Reinforcement learning allows computers to autonomously learn to perform tasks by reinforcing positive behaviors.
Reinforcement learning consists of two items, an agent and an environment. Continuing with the running example of playing video games, the agent is the part of the model playing the game while the environment is the game itself.
The agent interacts with an environment through actions. Moving a character forward or firing a weapon in a game are both possible actions that an agent can take.
To decide what action to take, the agent is given the state of the environment. Our video game agent takes in states in the form of individual frames from the game, analyzing them to determine the ideal action to respond to the given state. If the action leads to a positive outcome (such as an increase in score), a reward is given to the agent, encouraging actions similar to those leading to rewards. Penalties are often given for actions that lead to negative outcomes.
The agent in reinforcement learning models is a neural network known as the policy network. A state is inputted into a policy network, which outputs the ideal action to take given that state.
Note: If you’re not familiar with neural networks, just think of them as a mathematical function that can be trained to perform certain tasks. Read more about them here.
Training a Policy Network
Like other neural networks, the policy network has to be trained before it can decide on proper actions.
The network starts off randomly initialized, meaning that the model has not been trained. Because it is untrained, the network generates random actions. For example, an untrained video game agent might move its character aimlessly and score no points.
However, after many games, the agent eventually chooses a sequence of actions that lead to a positive outcome. These actions are positively reinforced, pushing the network to choose actions leading to similar positive outcomes. Conversely, actions leading to negative reward are negatively reinforced, deterring the algorithm from taking such actions.
This reinforcement framework leads the network to execute more informed actions, allowing the policy to reap more reward. After continually repeating this process, the policy gains an understanding of what sequences of actions lead to high rewards.
This process is known as the vanilla policy gradient algorithm. The policy is trained to take actions that cultivate higher reward and avoid actions that reduce reward.
Inside the Vanilla Policy Gradient Algorithm
The idea behind the vanilla policy gradient algorithm is rather simple, but it requires many mathematical components to work properly. Delving into these components can help with understanding the algorithm.
Training the policy always starts with the agent running in the environment and receiving a series of states, deciding on appropriate actions for each state. This series of states and actions are stored in a list called a trajectory.
The information in the trajectory is fundamental to calculating the rest of the components that the policy needs to learn. One of these components is the reward function.
Reward Functions
The reward function computes the reward gained from the actions in a trajectory. Because the performance of the agent entirely relies on the reward gained from its actions, it is essential to have the best reward function possible.
A few choices exist for possible reward functions.

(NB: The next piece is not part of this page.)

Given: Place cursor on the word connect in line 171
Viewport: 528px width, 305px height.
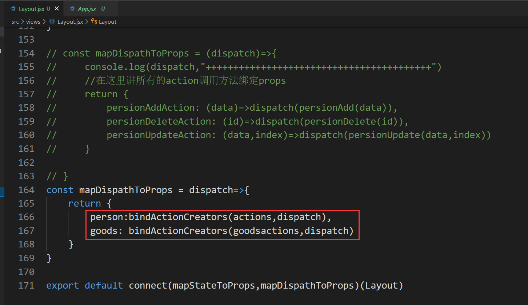Looking at the screenshot, I should point(148,285).
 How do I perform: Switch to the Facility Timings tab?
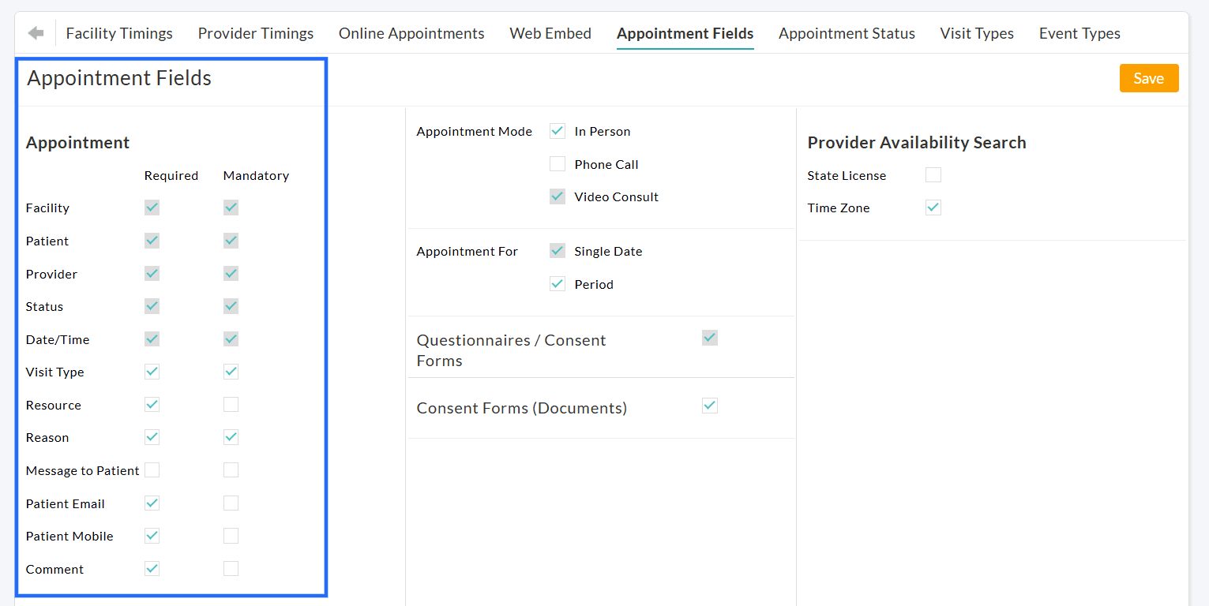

The finite-horizon undiscounted return simply sums up the rewards from a set of actions. As it is simply a summation of rewards, it is quite simple and easy to implement, but alternative reward functions might be more effective.
Infinite-horizon discounted return is quite similar to the finite-horizon undiscounted return, but has a new coefficient referred to as the discount factor. The discount factor corresponds to how far in the future those rewards were collected and is a number between zero and one.
Both reward functions, despite being extremely different, calculate the same thing — the overall reward gained from a set of actions.
Value Functions
The value function is used by the algorithm to predict the reward yielded by a set of actions.
The vanilla policy gradient algorithm uses an on-policy value function, which essentially means that the policy network is updated using experience collected from the latest interaction with the agent.
The ‘E’ corresponds to the expected reward, and the ‘s’ term inside the brackets corresponds to the starting state. Putting this together, the value function attempts to find the expected reward (E) if the agent starts at a particular state (s0) and follows a given policy.
Vanilla policy gradients also require a second function to calculate advantage (we’ll talk about this soon). This function is called the on-policy action-value function. Similar to the on-policy value function, it calculates an expected reward, but also makes use of actions in its equation.
Once again, the ‘E’ corresponds to the expected reward and the ‘s0’ corresponds to the starting state. The ‘a0’ term, however, corresponds to a random starting action, thus enabling the function to use information from actions.
These two functions comprise the necessary value equations for the vanilla policy gradient calculation.
Advantage Functions
When you go out to buy a car, you often do not make a decision on a whim. You compare the different cars, attempting to find the advantages of buying one car over another.
Reinforcement learning utilizes a very similar concept, except instead of cars, the algorithm compares different actions. And to do this, the algorithm employs an advantage function.
The algorithm cannot compare and contrast ideas like humans; it has to find a way to quantify advantage. The advantage function does this using a rather simple formula.
The advantage is simply calculated by subtracting the on-policy action-value function from the on-policy value function.
Advantage, value, and reward functions are the main puzzle pieces necessary to understand the internal mechanisms of the vanilla policy gradient algorithm. Let’s put these pieces together.
Putting it Together
Before the previously-discussed functions can be employed, some foundational steps are necessary.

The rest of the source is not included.